Sustituya "acto protocolar" por "acto oficial" en el pasaje del texto sobre la juramentación presidencial comprendido entre "En su discurso, luego" y "del evento comicial.", ambos inclusive, y transcríbalo con ese cambio.

--- TEXTO DE REFERENCIA ---
---+---

El pasado 10 de enero de 2019 el ciudadano Nicolás Maduro Moros fue juramentado por el ciudadano Maikel José Moreno Pérez, máxima autoridad del Tribunal Supremo de Justicia, como presidente constitucional de Venezuela para el período 2019-2025. Algo inédito en el país, debido a que la juramentación se debería haber llevado a cabo en el Palacio Nacional Legislativo, pero, según ese foro legal, la Asamblea Nacional está en desacato.

En su discurso, luego del acto protocolar, el señor Maduro en todo momento hizo énfasis a que más de 94 países en el mundo estaban representados en el evento, como señal de aceptación y avalando su legitimidad, y además de haber ganado las elecciones del pasado 20 de mayo de 2018 con más de 60% de los votos. Ah… se le olvidó decir que hubo una abstención que rondó el 80% de los inscritos para sufragar, debido a la poca transparencia del evento comicial.

Para alguien que no vive en Venezuela, al leer lo anteriormente descrito, no dudaría de la legitimidad de nuestro presidente obrero, pero para nosotros los venezolanos, que tenemos la capacidad de pensar y masticar nuestra realidad día a día, estamos al tanto de que no es así.

Las dudas sobre los procesos eleccionarios se arrastran desde siempre, más aún la realizada el 14 de abril de 2013. Aunque aquellos comicios estaban ensombrecidos se aceptaron sus resultados, a pesar de las miles de denuncias sobre la poca o nula transparencia del proceso electoral.

Si en nuestro país existieran las elecciones a doble vuelta, se evitaría que los ganadores de procesos de votación lograran sus objetivos solo alcanzando la mayoría de la minoría, sin siquiera haber sufragado la mitad del padrón electoral. Para cambiar eso, unas elecciones deberían ser representativas cuando el candidato logre alcanzar la mitad más 1 de los inscritos, para tener así un manto de legitimidad o, en caso contrario, que se realice una segunda vuelta, para lograr ese objetivo.

---+---

--- MATERIAL PROPORCIONADO ---
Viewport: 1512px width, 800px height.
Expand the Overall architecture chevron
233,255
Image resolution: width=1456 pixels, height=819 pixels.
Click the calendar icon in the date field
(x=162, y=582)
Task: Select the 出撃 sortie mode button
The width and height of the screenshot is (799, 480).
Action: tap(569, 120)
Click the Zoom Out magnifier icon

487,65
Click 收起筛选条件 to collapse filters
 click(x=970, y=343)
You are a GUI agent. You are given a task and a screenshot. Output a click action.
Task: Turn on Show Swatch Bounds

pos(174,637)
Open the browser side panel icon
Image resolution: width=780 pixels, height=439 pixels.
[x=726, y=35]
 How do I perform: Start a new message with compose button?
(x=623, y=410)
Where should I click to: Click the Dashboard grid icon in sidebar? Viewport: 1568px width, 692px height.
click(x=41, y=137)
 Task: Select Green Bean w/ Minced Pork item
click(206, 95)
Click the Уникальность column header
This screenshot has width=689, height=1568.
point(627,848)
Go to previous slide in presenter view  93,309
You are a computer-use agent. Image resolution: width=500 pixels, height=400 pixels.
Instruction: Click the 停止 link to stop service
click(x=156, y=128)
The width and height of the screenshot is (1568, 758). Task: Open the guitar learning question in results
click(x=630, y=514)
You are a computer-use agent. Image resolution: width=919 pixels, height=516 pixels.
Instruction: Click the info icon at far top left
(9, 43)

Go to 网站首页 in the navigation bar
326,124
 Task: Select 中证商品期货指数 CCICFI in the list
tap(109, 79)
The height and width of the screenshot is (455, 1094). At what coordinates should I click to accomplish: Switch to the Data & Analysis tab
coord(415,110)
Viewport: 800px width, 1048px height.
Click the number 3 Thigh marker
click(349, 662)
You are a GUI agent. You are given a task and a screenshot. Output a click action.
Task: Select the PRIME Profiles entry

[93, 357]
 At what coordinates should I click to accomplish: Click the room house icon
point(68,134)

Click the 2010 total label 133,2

---+---

--- RESULTADO DEL EJERCICIO ---
En su discurso, luego del acto oficial, el señor Maduro en todo momento hizo énfasis a que más de 94 países en el mundo estaban representados en el evento, como señal de aceptación y avalando su legitimidad, y además de haber ganado las elecciones del pasado 20 de mayo de 2018 con más de 60% de los votos. Ah… se le olvidó decir que hubo una abstención que rondó el 80% de los inscritos para sufragar, debido a la poca transparencia del evento comicial.